Behind the Buzzwords: Digital Transformation

We’re living in a marketing world that is inundated with buzzwords. Sometimes, they make sense. Other times, they’re trendy hype words that have lost their real meaning through overuse, misuse, and lack of understanding. In our new content series, Behind the Buzzwords, ANNUITAS will break down the complex jargon you see trending in go-to-market thought-leadership and help you cut through the noise to contextualize it for your organization

Where Did This Term Come From? 

Since 2020, the term Digital Transformation has become everyday lingo for a go-to-market professional. When COVID lockdowns began, many businesses realized very quickly that their sales and marketing infrastructure was out of date. The world was shifting to digital-first so fast that traditionally sales-led companies struggled to keep up.

In fact, according to a McKinsey study of 899 companies, the global average amount of digital customer interactions jumped from 36% to 58% from December 2019 to July 2020.

The status quo of in-person networking, wining-and-dining, and sales lunch dates with qualified leads was broken. Offices closed, everything went digital, and what followed was a mass migration to the digital realm for businesses young and old. “We’ve got bigger priorities right now than technology investments” quickly became, “We need to be able to function digitally, now.” and the term “digital transformation” started to gain traction in the go-to-market space. 

While the term “digital transformation” has been around since the 90’s, the pandemic brought it to the spotlight. In fact, research shows that digitization efforts at most companies were accelerated by at least three or four years. (McKinsey)

What’s the Problem?

While leaders recognize the need for digital transformation, the term is often thrown around without an understanding of what this looks like.  While many companies are investing in tech, they’re not sure what to do with it. They just knew they needed to modernize, and hoped that a suite of automation systems would suddenly fill their calendars with ultra-qualified sales leads, cementing their place as pioneers in the new digital world and staying ahead of competition. 

The reality is that technology is not the strategy.

Technology cannot help you if it’s slapped on top of poor strategy and processes—in fact it may even make things worse and cause unneeded stress on your teams. Before anything else, companies need to figure out their broader organizational approach, processes, and business goals that the technology is meant to help them meet in the first place.

“Technology is just an enabler. If you have a really good process in place, it’s going to help you automate, streamline and scale, but if you have inconsistent processes (or no process at all), it’s only going to magnify the problem.”

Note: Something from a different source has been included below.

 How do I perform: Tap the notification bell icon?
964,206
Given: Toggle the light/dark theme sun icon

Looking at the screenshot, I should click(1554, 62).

-Jessica Jones, Chief Growth Officer, ANNUITAS

The Right Approach

Instead of a technology band-aid, the first step in a true “digital transformation” is to take a step back and understand exactly what digital transformation looks like for your company specifically. Here are three factors to a successful digital transformation:

Internal Audit

Before jumping into digital transformation, do an internal audit on how aligned your go-to-market is to your customer. Ask yourself:

  • Do we understand our customer well?
  • Are we serving their needs appropriately?
  • Is my organization aligned around a funnel management process that supports the entire customer journey?

The last question, in particular, is key. This will help you determine what tech you need. 

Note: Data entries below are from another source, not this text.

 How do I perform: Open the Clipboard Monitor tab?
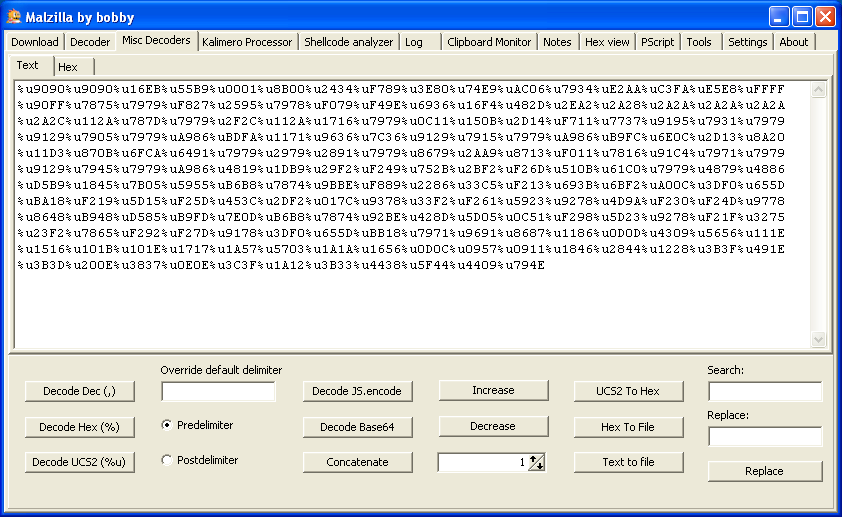[x=489, y=42]
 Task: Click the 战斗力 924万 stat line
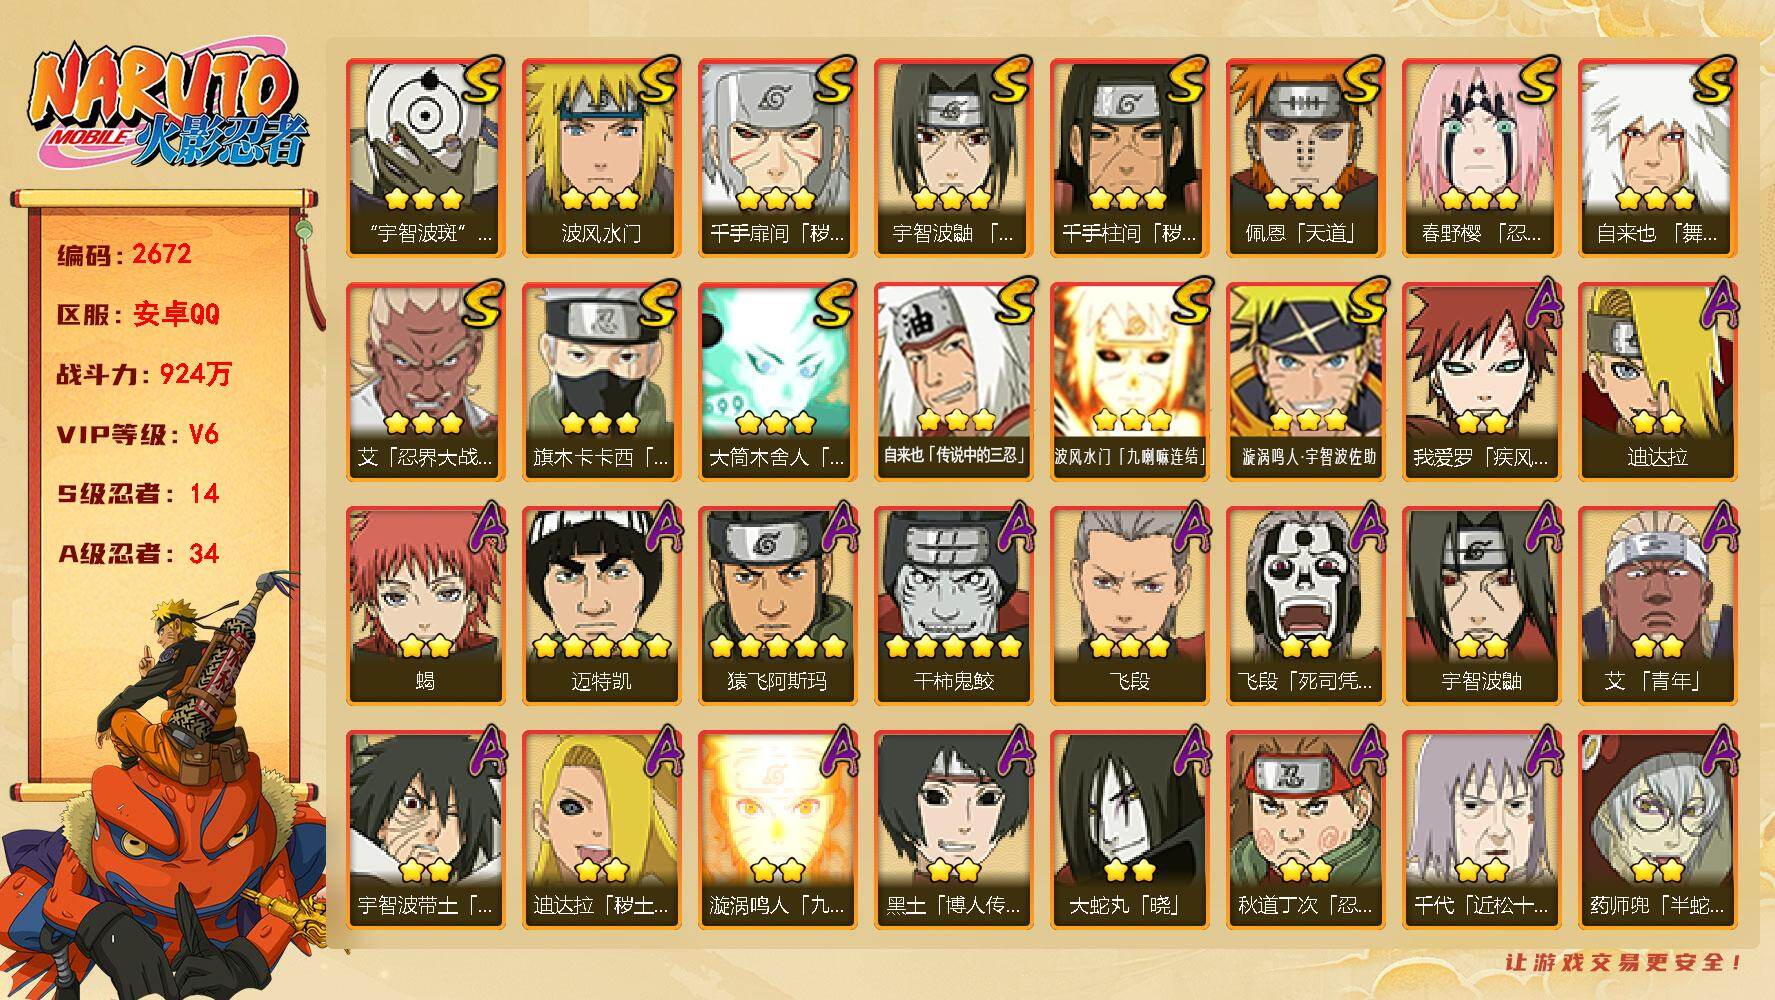[144, 374]
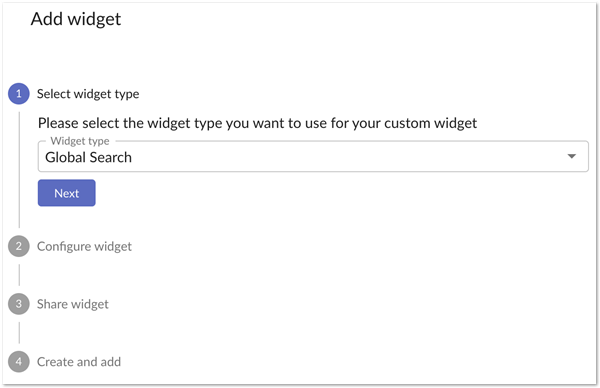Click the Global Search selected value
600x388 pixels.
88,157
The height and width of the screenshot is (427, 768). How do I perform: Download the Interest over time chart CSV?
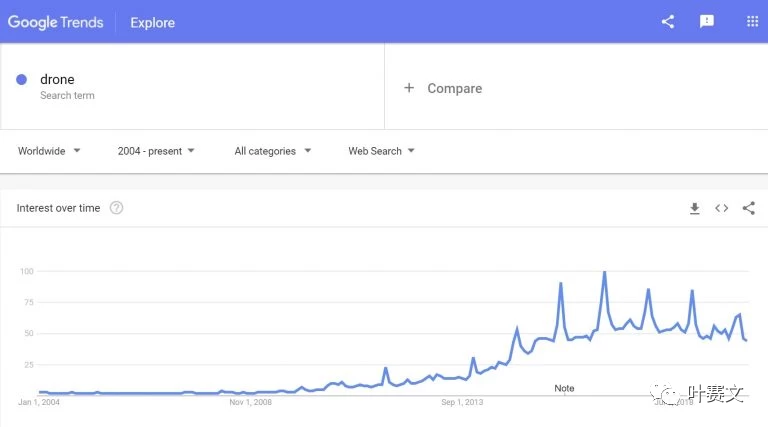click(695, 208)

Once you understand your customers’ pain points and needs, and align around a funnel management process that supports their journey, only then can you look for the right technology to support it and marry the data together to provide a personalized experience every step of the way.

Vet Your Tech

While the latest and greatest shiny new SaaS toy is tempting—is it what you need? Every new piece of technology should be run through the Litmus test of these questions: 

  • What are our goals with this tech?
  • What is our “North Star” and does this help align us to it?
  • How does it support our customer journey?

Prepare Your People

Going digital can be challenging. It’s important to understand the tech literacy of your team before dropping a new app or platform on them. A few questions to help guide this process:

The last thing you want is for employees to lose morale, leave or retire early because they feel unprepared and overwhelmed by the “digital transformation.”  Taking the time to prepare them and onboard the tech smoothly will help move your company into the digital era without losing key players.